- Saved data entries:
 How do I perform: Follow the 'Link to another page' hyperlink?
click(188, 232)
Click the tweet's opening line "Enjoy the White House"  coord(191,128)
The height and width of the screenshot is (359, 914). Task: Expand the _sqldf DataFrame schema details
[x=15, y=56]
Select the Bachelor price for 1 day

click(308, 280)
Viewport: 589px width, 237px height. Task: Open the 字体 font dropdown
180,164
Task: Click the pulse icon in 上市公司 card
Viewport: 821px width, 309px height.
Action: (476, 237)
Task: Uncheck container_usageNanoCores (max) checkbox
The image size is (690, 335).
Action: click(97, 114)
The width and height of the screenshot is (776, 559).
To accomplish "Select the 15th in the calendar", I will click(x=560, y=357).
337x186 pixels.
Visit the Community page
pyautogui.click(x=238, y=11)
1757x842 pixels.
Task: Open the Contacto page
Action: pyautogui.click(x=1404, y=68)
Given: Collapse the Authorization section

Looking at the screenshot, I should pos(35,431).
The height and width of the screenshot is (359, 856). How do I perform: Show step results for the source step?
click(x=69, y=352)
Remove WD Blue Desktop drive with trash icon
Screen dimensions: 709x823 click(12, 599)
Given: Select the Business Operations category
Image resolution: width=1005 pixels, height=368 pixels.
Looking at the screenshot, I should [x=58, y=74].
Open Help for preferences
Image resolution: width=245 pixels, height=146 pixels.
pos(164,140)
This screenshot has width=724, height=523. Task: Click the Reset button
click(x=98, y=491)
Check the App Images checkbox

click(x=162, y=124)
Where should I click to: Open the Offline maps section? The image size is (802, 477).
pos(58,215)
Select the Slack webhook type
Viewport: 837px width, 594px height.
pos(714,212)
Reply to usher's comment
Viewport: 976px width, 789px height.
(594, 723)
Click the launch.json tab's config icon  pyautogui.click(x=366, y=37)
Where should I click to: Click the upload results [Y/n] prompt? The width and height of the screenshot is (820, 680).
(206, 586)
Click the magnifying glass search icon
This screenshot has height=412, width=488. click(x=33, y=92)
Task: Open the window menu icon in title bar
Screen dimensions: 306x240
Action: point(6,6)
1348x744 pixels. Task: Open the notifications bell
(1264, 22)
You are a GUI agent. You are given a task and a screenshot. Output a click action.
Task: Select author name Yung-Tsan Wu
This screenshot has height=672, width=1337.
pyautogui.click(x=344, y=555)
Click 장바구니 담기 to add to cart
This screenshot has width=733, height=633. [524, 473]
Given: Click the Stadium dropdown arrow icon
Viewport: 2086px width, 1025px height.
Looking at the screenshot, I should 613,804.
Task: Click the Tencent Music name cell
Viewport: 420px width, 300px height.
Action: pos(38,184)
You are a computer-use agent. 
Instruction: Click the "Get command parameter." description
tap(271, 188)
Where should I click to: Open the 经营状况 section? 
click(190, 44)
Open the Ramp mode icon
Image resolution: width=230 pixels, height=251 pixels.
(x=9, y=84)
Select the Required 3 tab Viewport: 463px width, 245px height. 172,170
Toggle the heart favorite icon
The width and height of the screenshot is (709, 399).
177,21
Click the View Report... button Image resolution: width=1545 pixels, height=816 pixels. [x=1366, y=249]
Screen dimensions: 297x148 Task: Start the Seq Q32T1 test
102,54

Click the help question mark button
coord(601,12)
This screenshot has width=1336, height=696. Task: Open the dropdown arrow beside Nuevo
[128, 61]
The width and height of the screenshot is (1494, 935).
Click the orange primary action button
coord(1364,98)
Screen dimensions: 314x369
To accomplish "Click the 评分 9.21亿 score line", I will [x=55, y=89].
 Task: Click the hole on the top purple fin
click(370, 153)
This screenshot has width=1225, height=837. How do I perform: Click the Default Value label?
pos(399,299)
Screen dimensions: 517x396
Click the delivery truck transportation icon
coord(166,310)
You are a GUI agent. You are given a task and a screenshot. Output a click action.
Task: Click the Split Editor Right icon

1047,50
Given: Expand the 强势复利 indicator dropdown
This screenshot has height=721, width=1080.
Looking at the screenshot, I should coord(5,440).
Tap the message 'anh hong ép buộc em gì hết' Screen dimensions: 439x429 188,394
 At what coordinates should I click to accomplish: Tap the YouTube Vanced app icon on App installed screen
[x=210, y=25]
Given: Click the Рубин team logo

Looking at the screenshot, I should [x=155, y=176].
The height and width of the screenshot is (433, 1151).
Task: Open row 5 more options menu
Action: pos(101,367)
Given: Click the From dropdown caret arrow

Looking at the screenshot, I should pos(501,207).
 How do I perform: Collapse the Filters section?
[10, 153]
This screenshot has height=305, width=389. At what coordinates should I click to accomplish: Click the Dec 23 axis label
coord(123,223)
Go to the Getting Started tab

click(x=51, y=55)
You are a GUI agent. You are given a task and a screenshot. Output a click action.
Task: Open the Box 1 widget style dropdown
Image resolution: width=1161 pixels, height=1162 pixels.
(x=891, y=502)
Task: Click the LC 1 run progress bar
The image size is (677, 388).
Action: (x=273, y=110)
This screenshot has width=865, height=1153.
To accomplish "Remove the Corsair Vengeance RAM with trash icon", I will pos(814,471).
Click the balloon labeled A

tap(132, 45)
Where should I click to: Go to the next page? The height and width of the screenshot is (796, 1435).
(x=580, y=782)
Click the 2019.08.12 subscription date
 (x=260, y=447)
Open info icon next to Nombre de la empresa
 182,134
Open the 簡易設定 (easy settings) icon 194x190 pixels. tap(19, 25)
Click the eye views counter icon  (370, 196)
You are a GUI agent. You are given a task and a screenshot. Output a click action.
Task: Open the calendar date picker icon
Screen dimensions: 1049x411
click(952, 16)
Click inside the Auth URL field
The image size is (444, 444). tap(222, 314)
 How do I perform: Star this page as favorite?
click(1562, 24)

- WORK REQUIRED:
An exact transcript of all the records is the expected result.

- RESPONSE AREA:
 How do I perform: Follow the 'Link to another page' hyperlink?
click(188, 232)
Click the tweet's opening line "Enjoy the White House"  coord(191,128)
The height and width of the screenshot is (359, 914). Task: Expand the _sqldf DataFrame schema details
[x=15, y=56]
Select the Bachelor price for 1 day

click(308, 280)
Viewport: 589px width, 237px height. Task: Open the 字体 font dropdown
180,164
Task: Click the pulse icon in 上市公司 card
Viewport: 821px width, 309px height.
Action: (476, 237)
Task: Uncheck container_usageNanoCores (max) checkbox
The image size is (690, 335).
Action: click(97, 114)
The width and height of the screenshot is (776, 559).
To accomplish "Select the 15th in the calendar", I will click(x=560, y=357).
337x186 pixels.
Visit the Community page
pyautogui.click(x=238, y=11)
1757x842 pixels.
Task: Open the Contacto page
Action: pyautogui.click(x=1404, y=68)
Given: Collapse the Authorization section

Looking at the screenshot, I should pos(35,431).
The height and width of the screenshot is (359, 856). How do I perform: Show step results for the source step?
click(x=69, y=352)
Remove WD Blue Desktop drive with trash icon
Screen dimensions: 709x823 click(12, 599)
Given: Select the Business Operations category
Image resolution: width=1005 pixels, height=368 pixels.
Looking at the screenshot, I should [x=58, y=74].
Open Help for preferences
Image resolution: width=245 pixels, height=146 pixels.
pos(164,140)
This screenshot has width=724, height=523. Task: Click the Reset button
click(x=98, y=491)
Check the App Images checkbox

click(x=162, y=124)
Where should I click to: Open the Offline maps section? The image size is (802, 477).
pos(58,215)
Select the Slack webhook type
Viewport: 837px width, 594px height.
pos(714,212)
Reply to usher's comment
Viewport: 976px width, 789px height.
(594, 723)
Click the launch.json tab's config icon  pyautogui.click(x=366, y=37)
Where should I click to: Click the upload results [Y/n] prompt? The width and height of the screenshot is (820, 680).
(206, 586)
Click the magnifying glass search icon
This screenshot has height=412, width=488. click(x=33, y=92)
Task: Open the window menu icon in title bar
Screen dimensions: 306x240
Action: point(6,6)
1348x744 pixels. Task: Open the notifications bell
(1264, 22)
You are a GUI agent. You are given a task and a screenshot. Output a click action.
Task: Select author name Yung-Tsan Wu
This screenshot has height=672, width=1337.
pyautogui.click(x=344, y=555)
Click 장바구니 담기 to add to cart
This screenshot has width=733, height=633. [524, 473]
Given: Click the Stadium dropdown arrow icon
Viewport: 2086px width, 1025px height.
Looking at the screenshot, I should 613,804.
Task: Click the Tencent Music name cell
Viewport: 420px width, 300px height.
Action: pos(38,184)
You are a computer-use agent. 
Instruction: Click the "Get command parameter." description
tap(271, 188)
Where should I click to: Open the 经营状况 section? 
click(190, 44)
Open the Ramp mode icon
Image resolution: width=230 pixels, height=251 pixels.
(x=9, y=84)
Select the Required 3 tab Viewport: 463px width, 245px height. 172,170
Toggle the heart favorite icon
The width and height of the screenshot is (709, 399).
177,21
Click the View Report... button Image resolution: width=1545 pixels, height=816 pixels. [x=1366, y=249]
Screen dimensions: 297x148 Task: Start the Seq Q32T1 test
102,54

Click the help question mark button
coord(601,12)
This screenshot has width=1336, height=696. Task: Open the dropdown arrow beside Nuevo
[128, 61]
The width and height of the screenshot is (1494, 935).
Click the orange primary action button
coord(1364,98)
Screen dimensions: 314x369
To accomplish "Click the 评分 9.21亿 score line", I will [x=55, y=89].
 Task: Click the hole on the top purple fin
click(370, 153)
This screenshot has width=1225, height=837. How do I perform: Click the Default Value label?
pos(399,299)
Screen dimensions: 517x396
Click the delivery truck transportation icon
coord(166,310)
You are a GUI agent. You are given a task and a screenshot. Output a click action.
Task: Click the Split Editor Right icon

1047,50
Given: Expand the 强势复利 indicator dropdown
This screenshot has height=721, width=1080.
Looking at the screenshot, I should coord(5,440).
Tap the message 'anh hong ép buộc em gì hết' Screen dimensions: 439x429 188,394
 At what coordinates should I click to accomplish: Tap the YouTube Vanced app icon on App installed screen
[x=210, y=25]
Given: Click the Рубин team logo

Looking at the screenshot, I should [x=155, y=176].
The height and width of the screenshot is (433, 1151).
Task: Open row 5 more options menu
Action: pos(101,367)
Given: Click the From dropdown caret arrow

Looking at the screenshot, I should pos(501,207).
 How do I perform: Collapse the Filters section?
[10, 153]
This screenshot has height=305, width=389. At what coordinates should I click to accomplish: Click the Dec 23 axis label
coord(123,223)
Go to the Getting Started tab

click(x=51, y=55)
You are a GUI agent. You are given a task and a screenshot. Output a click action.
Task: Open the Box 1 widget style dropdown
Image resolution: width=1161 pixels, height=1162 pixels.
(x=891, y=502)
Task: Click the LC 1 run progress bar
The image size is (677, 388).
Action: (x=273, y=110)
This screenshot has width=865, height=1153.
To accomplish "Remove the Corsair Vengeance RAM with trash icon", I will pos(814,471).
Click the balloon labeled A

tap(132, 45)
Where should I click to: Go to the next page? The height and width of the screenshot is (796, 1435).
(x=580, y=782)
Click the 2019.08.12 subscription date
 (x=260, y=447)
Open info icon next to Nombre de la empresa
 182,134
Open the 簡易設定 (easy settings) icon 194x190 pixels. tap(19, 25)
Click the eye views counter icon  (370, 196)
You are a GUI agent. You are given a task and a screenshot. Output a click action.
Task: Open the calendar date picker icon
Screen dimensions: 1049x411
click(952, 16)
Click inside the Auth URL field
The image size is (444, 444). tap(222, 314)
 How do I perform: Star this page as favorite?
click(1562, 24)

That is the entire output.